A new idea in the paper is to use the sneaky pathfinder defensively, to place your buildings to prevent enemy sneak attack: If you find a good path for the enemy to attack you along, place a building that has vision of the path so you see the attack coming. This seems like overkill to me. I don’t think you gain much from a fancy pathfinding algorithm to place buildings for vision. If you want vision all around the edges of your base, then by the time drops are possible, you should have enough pylons, or supply depots, or zerg overlords, to have all the vision you can use. And besides, you have to weigh vision against the risk to the buildings, especially if you have a low-ground main base. I would prefer to spend the effort to react correctly to an incoming attack that you do spot.

If you want source code, you could try contacting the authors.

paper on dropship paths

I looked through the CoG 2020 accepted papers and noted a couple that relate to Starcraft. One is Combining Influence Maps with Heuristic Search for Executing Sneak-Attacks in RTS Games by Lucas Critch and David Churchill.

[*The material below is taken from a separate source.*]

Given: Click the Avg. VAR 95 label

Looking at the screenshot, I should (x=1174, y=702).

This looks like a student Lucas Critch with advisor Dave Churchill. Including the advisor’s name on a student’s paper as second author is an academic convention, and does not give away how much work the advisor may have contributed to it; it may be a substantial effort not much less than the student’s, but it is often “OK, that’s good enough, you can add my name.” The advisor is generally better known than the student, which may draw attention to the paper and its first author. Alternatively, the advisor’s name may overshadow the student who is soon forgotten. I’m not sure which effect is bigger.

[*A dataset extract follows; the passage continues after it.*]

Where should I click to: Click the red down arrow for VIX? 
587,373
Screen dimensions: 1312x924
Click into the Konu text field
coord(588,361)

As usual, the title is bigger than the content. The paper is actually about how to route a dropship across the map so that the enemy is less likely to catch it along the way, so that the drop is not intercepted and comes as a surprise. It proposes to use the A* algorithm to find the dropship path, and assigns a higher cost to tiles which the enemy is thought to be more likely to see or shoot at; A* will find the lowest-cost path, trading off distance versus risk of being caught.

The paper proposes three influence maps to add up to figure the costs: An enemy vision map based on known or remembered enemy units and their vision range, to avoid being seen; an enemy damage map based on units that can shoot at the dropship, to avoid being shot down (if you are going to be seen, at least be seen by something that can’t kill you); and a weaker map of shortest paths between various bases, which the enemy is likely to be moving along. This figure from the paper shows a sample path:

influence fields and path

The path looks fairly reasonable, except that the dropship should follow more diagonals and not exact horizontals and verticals. The paper says nothing about replanning the path when new information is discovered. Trying the system out in real games is future work, not yet done. Theoretically, the shorter safe paths might lead to faster drops which do more damage.

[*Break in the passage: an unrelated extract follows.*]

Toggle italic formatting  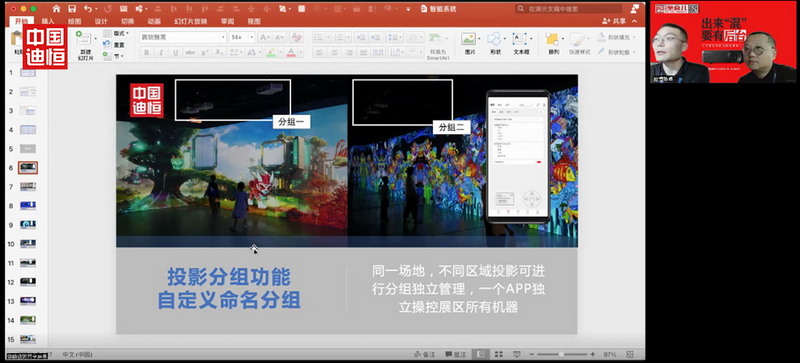tap(161, 53)
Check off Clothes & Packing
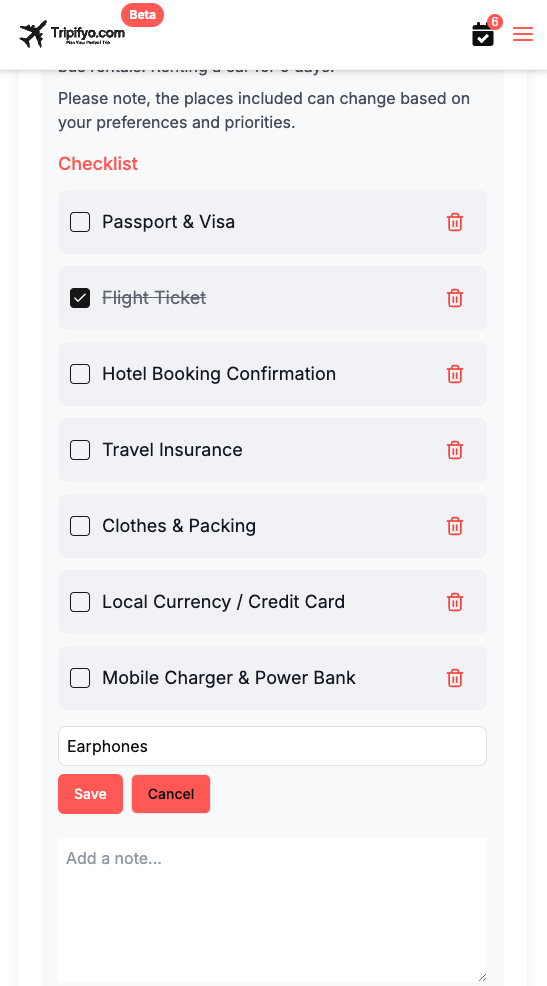Image resolution: width=547 pixels, height=986 pixels. (x=80, y=526)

This is early stage work and not impressive so far. But I think it is a good reminder for bot authors: Most bots do not worry much about what the enemy sees, and pay attention mostly to what the enemy does. Finding good transport paths in real time is an important basic skill that bots will eventually have to master. The reaver-dropping protoss bots especially may want to think about that; aiming for the enemy army and aiming for the enemy base and workers call for different approaches.

Although a more important basic skill, that many bots also lack, is recognizing the danger and reacting properly when they do spot a transport moving across the map. Most bots are incurious and it never occurs to them that perhaps a drop is incoming, and perhaps defenders should be moved into position to intercept.